→ COMPLETE THE FOLLOWING:
1. Answer these from the excerpt on transdisciplinarity and postdigital education:
(a) What does environmental uncertainty often produce, according to the authors?
(b) What do the authors draw on to address the need for an operationalizable theory of uncertainty and learning?
(c) Which two works are cited for relating 'individuation' to technology?
2. Continue the excerpt on transdisciplinarity and postdigital education from the point where it stops, starting after its last sentence.

→ EXCERPT PROVIDED:
+--

Intellectual efforts to grapple with the nature of transdisciplinarity in its relation to knowledge sit alongside an awareness of deficiency in a traditional educational organization (Gibbs 2021; Barnett 2022; Green 2022). Barnett’s (2022) statement that ‘knowledge has retained a separateness even while it has understood itself as a machine through which humanity can exercise control over and an exploitation of the world’ suggests an intractable difficulty in navigating the space between conceptual categories, human understanding, and ecological flourishing.

We argue that this space is tractable through new perspectives on the relationship between technology and education and their effects on, and relationship with, their environment. Rather than focus on the categories of knowledge or technology, we instead focus on the effects of increasing specialization and technological proliferation on the environment. The digital world of the 1990s which Lauer’s questions addressed have, we suggest, been replaced with deeper postdigital questions concerning organic adaptative processes that react to environmental ambiguity and the manifest knottiness of digital logic which feeds back on political, social, educational, and biological concerns. The resulting environmental uncertainty often produces pathological defensiveness and institutional conservatism. However, it also creates the conditions for inquiry and dialogue.

We argue that these processes drive the digitalization agenda and feed the conservatism of the existing education system. Moreover, it seems that the world is becoming more uncertain and less predictable: not only by the increasing oscillation of weather dynamics, economic systems, and global disease but most recently the tragic geopolitical madness which ultimately has ended the collaboration that produced the current work. So our question can be framed: if we can understand the dynamics of uncertainty, is there a way of restructuring human relations around it so that the human dialogical relations that are central to learning can regulate rather than exacerbate uncertainty?

This requires:

  1. 1.

    An operationalizable theory of uncertainty and learning;

  2. 2.

    A pedagogical and organizational design for a metacurriculum;

  3. 3.

    A method for examining the dynamics of this design relating it back to theoretical principles.

To address 1, we draw on systems theory and cybernetics. Our approach to a metacurriculum partly echoes Lauer’s (1996) ideas about asking questions across the curriculum: teaching students to think in a transdisciplinary way, reflecting on their learning, while also introducing them to concepts around technology which present transdisciplinary connections. However, we differ from earlier approaches to a metacurriculum in considering that the educational challenge is now postdigital and uncertain. In place of a 1990s view of technology as instrumental to self-directed learning, we see technology as a fundamental contributing factor to the complexification of the environment to which learners, teachers, and institutions have to adapt. Since human development is intrinsically connected to the environment, we suggest that a metacurriculum is an acknowledgement that technology (digital or otherwise) is intrinsically connected to thinking and learning, much in the way that some philosophers of technology relate processes of ‘individuation’ to technology (Simondon 2016; Hui 2019).

+--

→ RECORDED INFORMATION:
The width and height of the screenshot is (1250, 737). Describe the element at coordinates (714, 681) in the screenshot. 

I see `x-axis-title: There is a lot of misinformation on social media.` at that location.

+--

→ EXERCISE RESULTS:
1.
(a) Pathological defensiveness and institutional conservatism.
(b) Systems theory and cybernetics.
(c) Simondon 2016 and Hui 2019.

2.
In the context of this, a course was developed at the School of Economics and Management at the Far Eastern Federal University in Vladivostok, Russia. The school runs a range of Master’s programs with a yearly intake of about 250 students per year. In recognizing that these students left the university with little exposure to current and emerging science and technology, a project was created to design and run a transdisciplinary program which came to be called ‘Global Scientific Dialogue’.Footnote 1

Uncertainty and Postdigital Digitalization

The confidence in progress promoted by early digital pioneers (particularly in education) has been overshadowed by increasing uncertainty around technology in education and the manifest complexity of its social impact. The concept of the postdigital points to this relationship between technology and uncertainty, not least in the difficulty of finding a term which conveys the ‘messy and paradoxical condition of art and media after digital technology revolutions’ (Anderson et al. 2014). One way of characterizing this is to measure the proliferation of technological options, which must (as with all proliferation) lead to increasing difficulty in choosing and coordinating effective action. Whether technology is seen as an ‘extension’ of existing capabilities (McLuhan 2012), amplifications (Illich 2001), reordering of nature (Heidegger 1978), or changes to the means of production and social relations (Marx 1990), an additional option means that the complexity of choosing whether to use a new method or stick with the old method increases.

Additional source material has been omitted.